To avoid the humiliation of appearing alone, Kat hires Nick Mercer (Dermot Mulroney), a high-end professional male escort, to pose as her devoted boyfriend. The "business arrangement" quickly complicates as Nick charms Kat’s family and Kat begins to see the man behind the professional facade. The Harvard Crimsonhttps://www.thecrimson.com The Wedding Date Review | Arts - The Harvard Crimson : At the peak of her TV fame,
**The user likely wants to find information about The Wedding Date (2005) WITHOUT seeing any results from TBS’s broadcast schedule or any mention of The Interceptor . **
In the end, this keyword is a perfect little time capsule of media fragmentation.
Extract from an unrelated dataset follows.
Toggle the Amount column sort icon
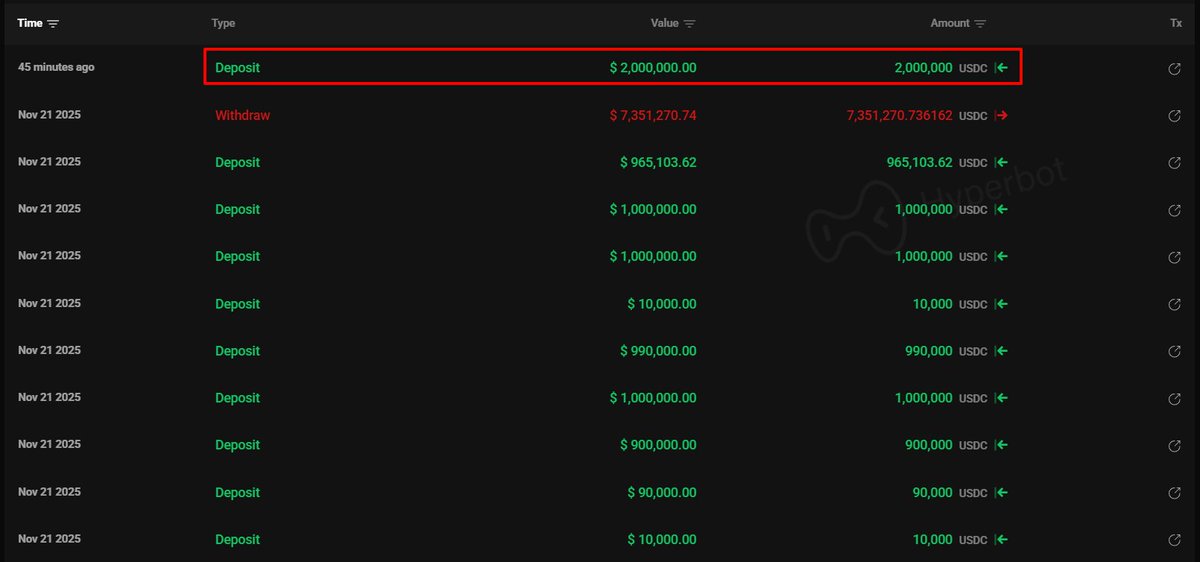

It reminds us that for every beloved rom-com, there is a forgotten British actioner lurking in the cable guide, ready to hijack a search query and confuse a nostalgic fan looking for a fake boyfriend and a jazz soundtrack. The film’s R-rated theatrical cut was scrubbed clean
Yet, there was something about the TBS version that worked. The edits forced the film to focus more heavily on the romantic chemistry and less on the racier elements of the "escort" plot, effectively turning a sex comedy into a more traditional romance. It was the version most people saw, and for many, it remains the definitive version of the movie.